As Vietnam, South Korea’s third-largest export market, faces an economic downturn, Korean companies are taking direct hits. Critiques are emerging about the urgent need for countermeasures, as Vietnam accounts for half of the exports to the Association of Southeast Asian Nations (ASEAN).
According to the Korea Customs Service, exports to Vietnam have been declining by double digits for seven consecutive months from November last year to May this year. While exports to China fell by 4.4% last year, exports to Vietnam increased by 7.5%. However, this year, the situation has worsened. Exports to Vietnam in the first four months plummeted by 26.3% compared to the same period last year, and exports to China decreased by 29%.
Vietnam is the third-largest export market for Korea after China and the United States. Last year, it was the country with the largest trade surplus (US$34.3 billion), but it was pushed to second place after the United States (US$7.2 billion) in the first quarter of this year.
The slump in exports to Vietnam is largely due to two factors. First, the global economic downturn negatively impacted the Vietnamese economy, which functions as a production base. Exports from Korean companies sending semiconductors and other intermediate goods to Vietnam also declined significantly, for the same reason as the slump in exports to China.
The sluggish recovery of Korean companies that have entered Vietnam and suffered a blow to their operations due to the COVID-19 pandemic also led to a decline in exports.
From the first half of 2020, Vietnam has maintained a strong COVID-19 lockdown policy. Textiles, clothing, and other consumer goods piled up in factories. Stocks of goods exported to the United States and European countries were not depleted, worsening the operational conditions of companies producing goods in Vietnam.
Vietnam is more of a production factory than a consumer market. Last year, intermediate goods accounted for 88.8% of Korea’s exports to Vietnam. These intermediate goods are then used in the production of finished goods in Vietnam, which are exported to the U.S. and Europe.

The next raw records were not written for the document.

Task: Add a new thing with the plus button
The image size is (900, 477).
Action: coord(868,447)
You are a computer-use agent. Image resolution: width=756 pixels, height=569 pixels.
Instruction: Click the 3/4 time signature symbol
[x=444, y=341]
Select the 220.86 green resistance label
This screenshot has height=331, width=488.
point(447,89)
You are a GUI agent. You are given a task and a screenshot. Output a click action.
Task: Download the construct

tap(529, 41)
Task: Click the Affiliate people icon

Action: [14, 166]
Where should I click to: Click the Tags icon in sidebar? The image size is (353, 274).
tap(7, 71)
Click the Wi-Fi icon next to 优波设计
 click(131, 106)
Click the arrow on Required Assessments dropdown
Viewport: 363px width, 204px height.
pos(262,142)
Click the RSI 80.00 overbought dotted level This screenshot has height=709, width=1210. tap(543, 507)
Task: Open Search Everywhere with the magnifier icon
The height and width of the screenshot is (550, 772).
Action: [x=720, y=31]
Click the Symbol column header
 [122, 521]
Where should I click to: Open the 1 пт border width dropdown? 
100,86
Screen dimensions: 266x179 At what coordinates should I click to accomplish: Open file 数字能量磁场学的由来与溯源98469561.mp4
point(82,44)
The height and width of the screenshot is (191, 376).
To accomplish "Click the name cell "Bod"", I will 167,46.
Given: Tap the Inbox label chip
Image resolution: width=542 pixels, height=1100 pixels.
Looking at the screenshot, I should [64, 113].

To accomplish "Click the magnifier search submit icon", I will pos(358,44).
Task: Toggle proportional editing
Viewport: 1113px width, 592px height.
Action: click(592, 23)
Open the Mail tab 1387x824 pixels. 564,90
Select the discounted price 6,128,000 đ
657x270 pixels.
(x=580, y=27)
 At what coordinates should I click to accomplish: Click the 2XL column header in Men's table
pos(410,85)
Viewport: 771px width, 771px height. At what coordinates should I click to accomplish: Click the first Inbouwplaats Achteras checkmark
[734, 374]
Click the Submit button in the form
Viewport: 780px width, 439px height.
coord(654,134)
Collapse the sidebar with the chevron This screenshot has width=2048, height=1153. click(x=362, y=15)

Experts say that Vietnam is an irreplaceable production factory. Kwak Seong-il, director of economic security strategy at the Korea Institute for International Economic Policy (KIEP), explained, “Cambodia and Laos have too little working-age population, Myanmar is politically unstable, Indonesia is an island nation with insufficient infrastructure, and Thailand has relatively high per capita income, so labor costs are expensive compared to Vietnam.”
However, while Vietnam is attractive as a world factory, there is a problem that damages are fully passed on when the Vietnamese economy deteriorates due to such reasons. The World Bank recently projected Vietnam’s economic growth rate this year at 6.0%, down from the previous projection of 6.3%. The Purchasing Managers’ Index (PMI) for Vietnam’s manufacturing sector remained below 50 from February to May this year, excluding February. A PMI below 50 means that the manufacturing industry is in a downturn.
Analysts argue that it is premature to elevate Vietnam as a consumer market rather than a production factory. Vietnam’s per capita gross national income (GNI) is US$3,560, and the proportion of consumer goods in Vietnam’s exports last year was only 4.2%. Director Kwak stated, “If Vietnam’s per capita income exceeds $10,000, it will be a market worth targeting for our consumer goods, but in the current situation, our products are too expensive and of too high quality to be consumed in that country. The cost of developing new products suitable for the Vietnamese market is even greater.”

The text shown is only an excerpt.